Текст книги "Города монет и пряностей"
Автор книги: Кэтрин Валенте
Жанр: Зарубежное фэнтези, Зарубежная литература
Возрастные ограничения: +16
сообщить о неприемлемом содержимом
Текущая страница: 10 (всего у книги 32 страниц) [доступный отрывок для чтения: 11 страниц]
(продолжение)
– Он вышел из неё, с ног до головы одетый в зелёное, как было до гарема и как всегда одеваются газелли. Его пряжки ярко блестели и шапка была мягкой, словно нос мула. Но теперь, смотря на зелёное, он видит не приятную долину и беззащитный костёр, а её листья. «Траурные одежды» – так он называет зелень молодых чайных побегов. Тальо не снимает одежду её тела и тем самым, я думаю, всё время пребывает внутри неё.
Они вошли в реку вместе, рука об руку; по пояс погрузились в бурлящую ледяную воду. Иммаколата повернулась к своему евнуху и улыбнулась, слёзы текли по её щекам, как сливки на богатый стол. Она протянула руку и грациозным движением вытащила у него из-за уха мерцающий серебристый лист.
«Разыщи Остров Мёртвых и доставь туда моё семя. Знаю, ты сделаешь это ради меня; я знаю это так же хорошо, как линии на своей ладони или волосы на голове. Отправляйся в мир и уведи меня из него. Вот моё сердце… носи его с собой. Во тьме я буду видеть тебя в своих снах – ты почувствуешь это во вкусе моего чая и в том, как мои башмаки будут касаться твоей кожи».
Иммаколата растворилась в воде – медленно, точно сахар. Её тело рассыпалось, превратившись в ворох коричневых листьев, осевших на поверхности ручья. Течение словно замерло на миг, и она стала большим кругом из листьев, расплывшихся в разные стороны, посреди которого стоял одетый в зелёное Тальо. Затем вода всё унесла прочь…
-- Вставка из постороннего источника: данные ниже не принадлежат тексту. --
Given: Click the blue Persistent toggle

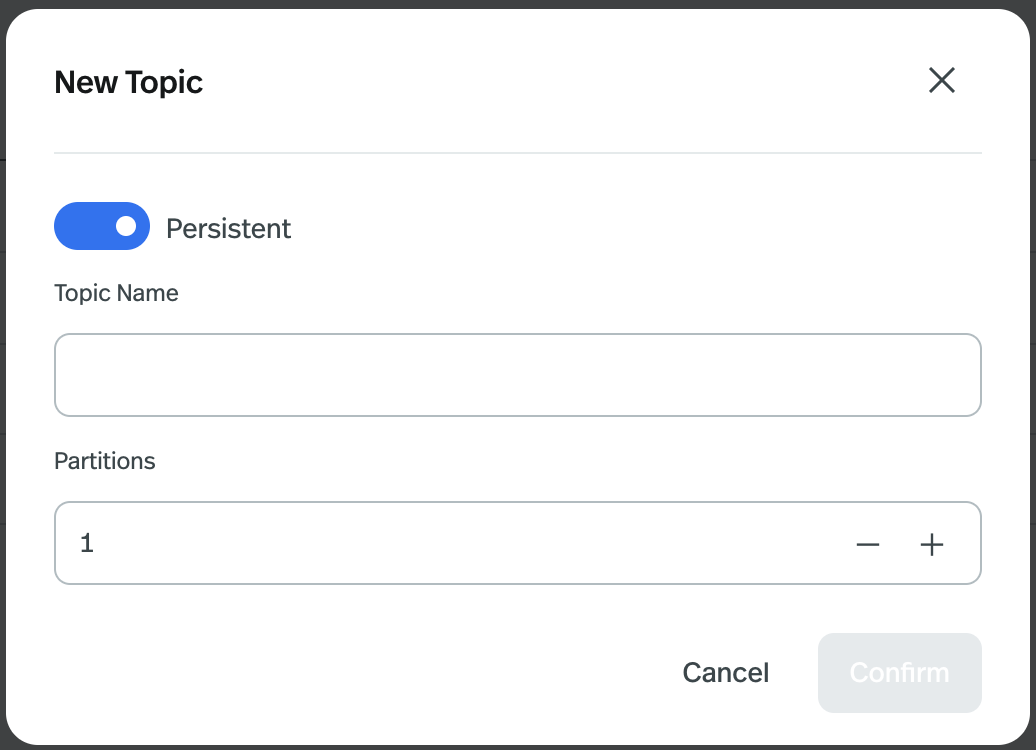Looking at the screenshot, I should coord(101,226).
Мы с Темницей глядели на мантикору, разинув рты, как два дурачка. Сидели в завитках её хвоста, а большое красное чудовище закрыло блистающие глаза и начало тихонько петь низким голосом, будто деревянная флейта и бриллиантовая труба запели дуэтом. Она не солгала о своих песнях… Мы заливались слезами от прикосновений её голоса, от потерянных и пронизанных печалью нот, напоминавших невидимые руки. Этот голос поведал о том, какой красивой была Иммаколата, когда плыла вниз по течению, и как Гроттески страдала, слыша протяжный плач и крики Тальо на пустынном берегу.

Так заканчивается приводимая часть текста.